When it was their turn, his lawyers presented just two days of evidence. Edwards elected not to take the stand in his own defence.
“This is a case that should define the difference between a wrong and a crime … between a sin and a felony,” Edwards’ lead attorney Abbe Lowell told the jury during closing arguments. “John Edwards has confessed his sins. He will serve a life sentence for those.”
Presented with no damning evidence and no obvious victim beyond the public’s trust, jurors couldn’t see their way to convicting the charismatic ex-candidate. Prosecutors are unlikely to retry the case, a law enforcement official told The Associated Press on the condition of anonymity because the decision will undergo review in the coming days.
Kieran Shanahan, a former federal prosecutor and Raleigh defence attorney who attended the trial, said he thought the prosecutors took their best shot with what was ultimately a very weak case.
“They got their best witnesses, their best evidence and the judge ruled in their favour on all major evidentiary issues,” Shanahan said. “In the end, the jury just didn’t believe them.”
Steve Friedland, another former federal prosecutor who watched the case from inside the courtroom, said the jury’s verdict was not surprising, considering the government had no smoking gun to prove Edwards guilty beyond a reasonable doubt.
But, he predicted, Edwards won’t fare as well in the court of public opinion.
“Regardless of the decision, he still is Exhibit A for how we do not want our leaders to behave,” said Friedland, now a professor at Elon University School of Law. “This is a huge victory for him, and big burden off his shoulders, but a hollow one given his astounding fall from grace.”

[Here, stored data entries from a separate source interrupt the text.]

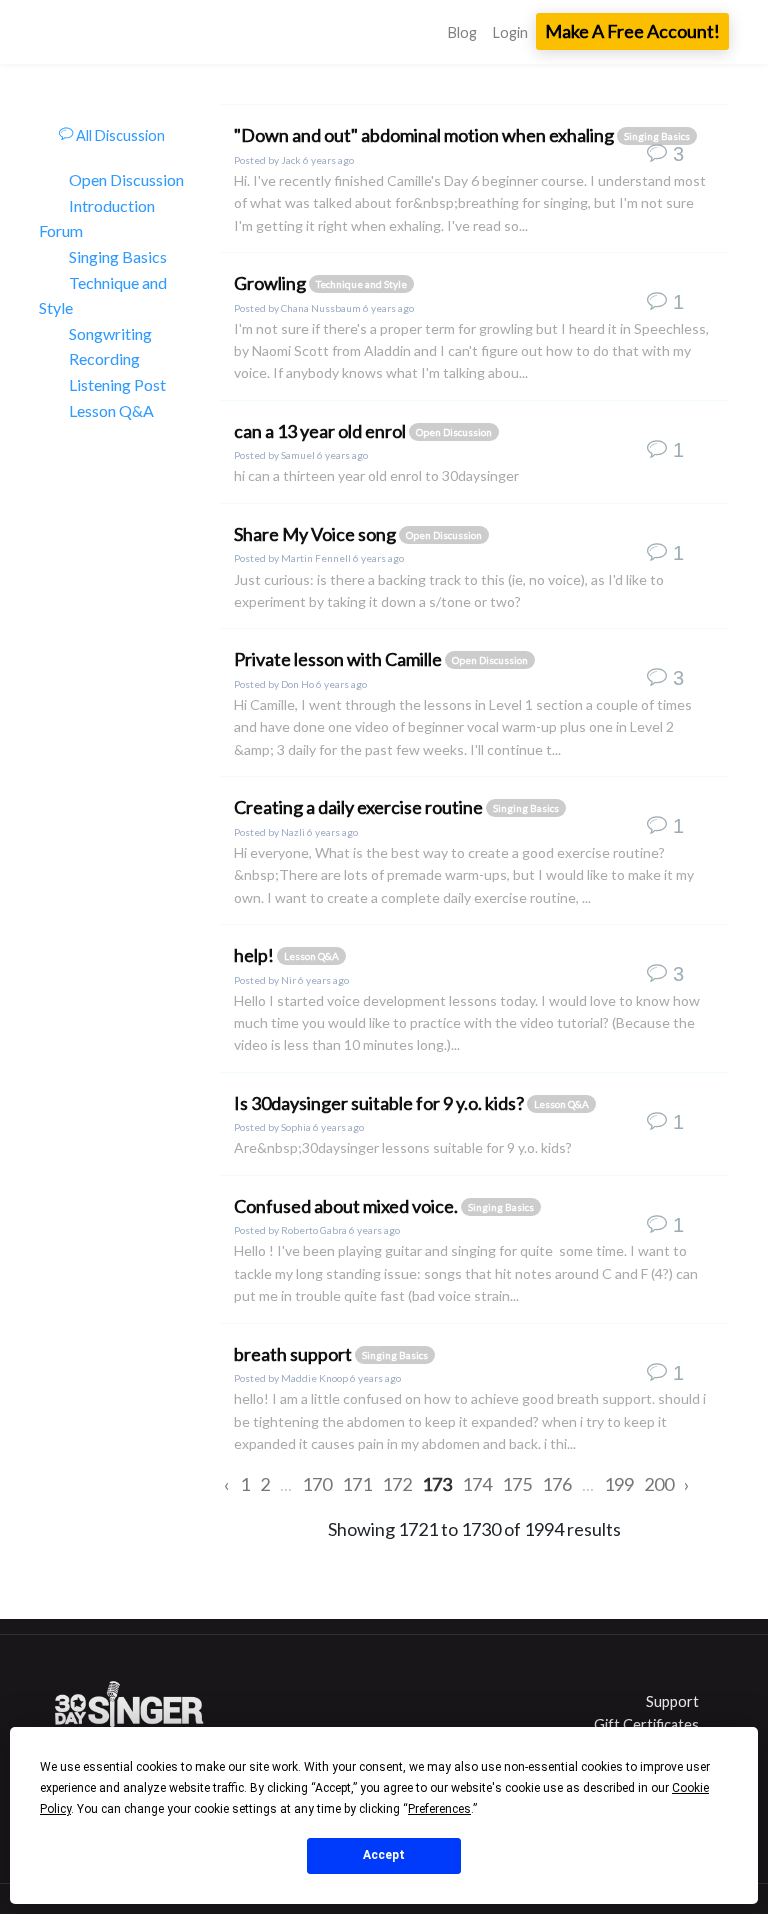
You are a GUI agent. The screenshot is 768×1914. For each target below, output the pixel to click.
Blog (462, 32)
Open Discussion (126, 179)
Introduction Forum (97, 218)
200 (659, 1484)
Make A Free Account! (632, 31)
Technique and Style (103, 295)
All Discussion (119, 135)
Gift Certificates (646, 1724)
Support (672, 1701)
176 (557, 1484)
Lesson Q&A (111, 410)
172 (397, 1484)
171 (357, 1484)
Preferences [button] (439, 1809)
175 (517, 1484)
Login (510, 32)
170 (317, 1484)
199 (619, 1484)
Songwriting (110, 333)
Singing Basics (118, 256)
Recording (104, 358)
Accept (384, 1855)
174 (477, 1484)
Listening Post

From the start, lawyers for Edwards painted the prosecution as politically motivated. The investigation was originally spearheaded by George Holding, the then-U.S. Attorney for the Eastern District of North Carolina.
Appointed by President George W. Bush, Holding made a name for himself with criminal probes of high profile Democrats, including the state’s former governor. When President Barack Obama came into office, Holding managed to forestall being replaced by a Democrat for years while the Edwards investigation was ongoing. He eventually resigned in 2011 as Edwards was indicted and soon announced his candidacy for Congress, winning in the GOP primary last month.
The final decision to prosecute Edwards was made by the Obama administration and the Justice Department’s Public Integrity Section. Once highly admired, the section’s reputation suffered after a corruption conviction against former U.S. Sen. Ted Stevens of Alaska was overturned in 2009 after it was found prosecutors knowingly concealed exculpatory evidence and allowed false testimony to be presented at trial.
The case against Edwards was tried by three prosecutors sent down from Washington and one prosecutor from Raleigh who had served as Holding’s second-in-command. They presented 14 days of testimony and evidence, with Young their star witness.
An aide once so loyal he falsely claimed paternity of Edwards’ baby and helped hide his mistress from the media for nearly a year, Young turned against his former boss and testified for the prosecution under an immunity agreement. Though the government’s case recounted how Edwards repeatedly lied about his affair to both the American people and his cancer-stricken wife, the defence countered by shredding Young’s credibility on the witness stand and using financial records to show the former aide and his wife kept most of the money at issue in the case, funelling it into the construction of the couple’s $1.6 million dream home.
Before Edwards’ prosecution, no federal candidate had been tried over payments from a third party that flowed to a mistress. Sloan said the lack of resolution in the case will likely leave candidates and regulators confused about what is and is not a legitimate campaign expense.
“The U.S. criminal justice system requires fair notice of what is and is not against the law,” Sloan said. “Sadly, the Justice Department seems to have forgotten this fundamental American precept. Luckily, the jury remembered.”